A recent survey by researchers at Northwestern University found that an overdose of caffeine supplements triggered more than 250 reports to the Illinois Poison Control Center over a three-year period. The average age of those affected was 21. At an emergency room in Berkeley, Calif., Dr. Guy Shochat last year treated an 18-year-old who had arrived in an ambulance with sudden heart arrhythmia. The teenager had been drinking eight 16-ounce cans of Rockstar every evening to stay awake for his night job. “He was totally clueless that there might be something wrong with drinking so much of this stuff,” said Dr. Shochat, an assistant clinical professor of emergency medicine at the University of California, San Francisco.
The American College of Sports Medicine has warned high school athletes away from energy drinks because the caffeine in them may cause dehydration. High schools in Fairfax County, Va., this year removed energy drinks from its vending machines after student athletes complained of headaches and nausea after drinking them at practice. Energy drinks may be a worry at bars and clubs, too, where certain brands are used as mixers. In a recent Brazilian study, 26 men were evaluated as they downed an energy drink and alcohol, separately and in combination. Consumption of the beverages together did not diminish the men’s intoxication, as demonstrated on objective tests. But the combination did reduce the men’s ability to perceive their own inebriation, the researchers found, leading the subjects to believe they were more in control than they were. By masking the depressant effects of alcohol, the scientists concluded, energy drinks may have made it more likely that the users drank to excess. Ordinary use of caffeine may be addictive, experts say, but it is usually benign. Still, there is strong evidence that in a hectic world, this kind of “energy” isn’t part of the solution — it’s part of the problem.

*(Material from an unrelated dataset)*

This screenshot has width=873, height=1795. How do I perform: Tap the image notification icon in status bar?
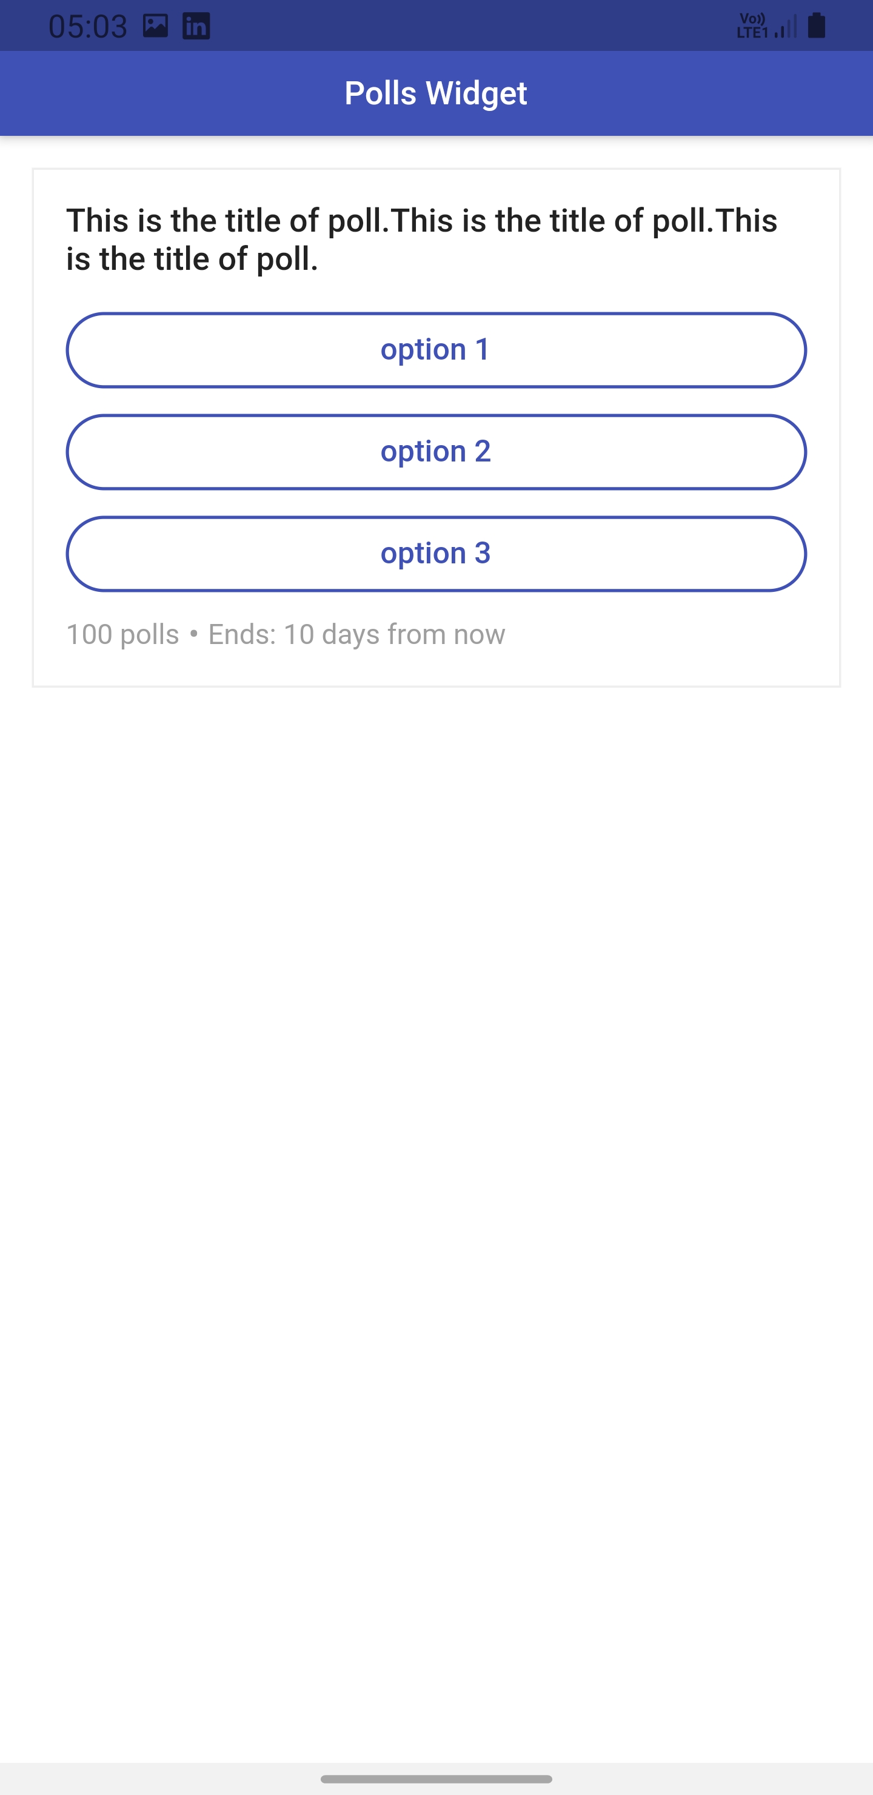(155, 26)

The grogginess that plagues so many people in the morning and during the day can be a symptom of caffeine withdrawal, according to Dr. Lane. Far from being revitalizing, another shot merely sates the user’s addiction for a while. “Caffeine’s effect at high doses is like having a chronic anxiety condition,” Dr. Lane said. “It exaggerates the perception of stress and the body’s response to it, and I think it could be contributing to the stress we all experience in daily life.” But if Mr. Kirby’s reported sales of Cocaine are any measure, the country’s jittery romance with caffeine is intact. He said more than 200,000 additional cases of the drink have been ordered and are in production.